According to a press release by the DPP, the museum has welcomed over half a million visitors, and the collection of vehicles on display has nearly doubled.
The latest addition to the museum’s collection is the first Czechoslovak bus with a right-hand drive, the Praga NDO, manufactured in 1948. The buses were produced for two more years, with four hundred units leaving the manufacturing plants in Prague and Vysoké Mýto.
With the acquisition of this vehicle, the MHD Museum completes its collection of the most significant post-war buses supplied to and operated by the DPP in Prague’s public transportation. “Our technicians will restore the bus and strive to return its interior to its original condition. However, we aim for it to be operational by 2025 when we commemorate not only 100 years since the start of regular bus service in Prague but also 150 years of public transportation in the capital city,” informed Jan Šurovský, a member of the board and the technical director of the DPP – Surface.
At the beginning of this year, the DPP announced a public tender with an estimated 150 million Czech crowns for constructing a new two-story exhibition hall for historic buses and road-working vehicles considered national technical monuments. Twenty interested parties have registered for participation in the competition, and the winner’s announcement is expected by the end of June this year. The construction itself is planned to take twenty months.
“Historic buses and working vehicles of the DPP, temporarily stored in DPP depots, will finally have a dignified place. We anticipate the start of construction on the new exhibition hall during the autumn of this year. I would like to open it to visitors on June 20, 2025, to coincide with the 100th anniversary of the commencement of regular bus service in Prague,” says Zdeněk Hřib, the first deputy mayor of Prague for transport and the chairman of the supervisory board of the DPP.
The two-story exhibition hall for road vehicles will be built on the depot’s lower courtyard and embedded into a slope towards Cukrovarnická Street. The ground floor will serve as a permanent exhibition space for historic buses, while the upper floor will function as a showroom for smaller road vehicles on a rotating basis. The facility will include space for lectures, seminars, and exhibitions. Access to the upper floor will be directly from the courtyard.

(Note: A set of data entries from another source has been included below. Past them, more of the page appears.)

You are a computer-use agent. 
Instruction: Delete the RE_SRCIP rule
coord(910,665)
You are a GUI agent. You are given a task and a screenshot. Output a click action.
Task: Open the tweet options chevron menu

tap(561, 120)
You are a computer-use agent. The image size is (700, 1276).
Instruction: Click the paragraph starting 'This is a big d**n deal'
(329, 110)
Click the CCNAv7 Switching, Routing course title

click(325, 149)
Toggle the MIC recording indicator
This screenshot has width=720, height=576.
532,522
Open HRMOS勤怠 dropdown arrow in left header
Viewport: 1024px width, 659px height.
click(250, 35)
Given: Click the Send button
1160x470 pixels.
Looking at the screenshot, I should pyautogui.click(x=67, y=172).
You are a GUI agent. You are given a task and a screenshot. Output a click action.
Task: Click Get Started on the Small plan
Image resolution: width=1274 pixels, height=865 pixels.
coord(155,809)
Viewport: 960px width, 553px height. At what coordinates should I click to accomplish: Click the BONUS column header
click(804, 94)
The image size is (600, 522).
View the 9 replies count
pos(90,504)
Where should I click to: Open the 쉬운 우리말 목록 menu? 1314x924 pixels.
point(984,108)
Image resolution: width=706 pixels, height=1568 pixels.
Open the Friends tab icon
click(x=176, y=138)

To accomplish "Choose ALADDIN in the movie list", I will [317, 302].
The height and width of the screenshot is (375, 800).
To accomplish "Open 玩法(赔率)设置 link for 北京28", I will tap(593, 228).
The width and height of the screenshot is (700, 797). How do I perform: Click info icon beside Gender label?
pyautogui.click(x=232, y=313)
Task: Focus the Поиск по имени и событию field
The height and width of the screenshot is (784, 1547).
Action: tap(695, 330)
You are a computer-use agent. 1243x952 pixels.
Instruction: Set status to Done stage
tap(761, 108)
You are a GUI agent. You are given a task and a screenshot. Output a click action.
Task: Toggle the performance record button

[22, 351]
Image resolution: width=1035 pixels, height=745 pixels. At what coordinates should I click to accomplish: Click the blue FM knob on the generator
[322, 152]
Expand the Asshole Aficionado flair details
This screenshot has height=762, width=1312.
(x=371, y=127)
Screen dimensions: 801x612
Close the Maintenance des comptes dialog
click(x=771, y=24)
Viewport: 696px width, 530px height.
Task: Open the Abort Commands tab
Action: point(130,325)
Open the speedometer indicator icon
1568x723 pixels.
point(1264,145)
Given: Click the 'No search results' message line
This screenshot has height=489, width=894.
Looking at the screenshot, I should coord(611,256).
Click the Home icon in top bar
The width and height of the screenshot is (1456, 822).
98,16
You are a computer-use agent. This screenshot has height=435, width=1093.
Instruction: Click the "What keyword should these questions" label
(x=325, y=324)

In the thirty years of operation, the Prague MHD Museum has nearly doubled its collection of historic vehicles. It comprises 46 trams, 12 buses, and two bus wrecks, which will be restored and added to the exhibition, three trolleybuses, two metro cars, and six utility vehicles, including one fire truck and five maintenance vehicles for the tram network. The museum continues to expand its collection, preserving the rich history of public transportation in Prague for future generations to appreciate.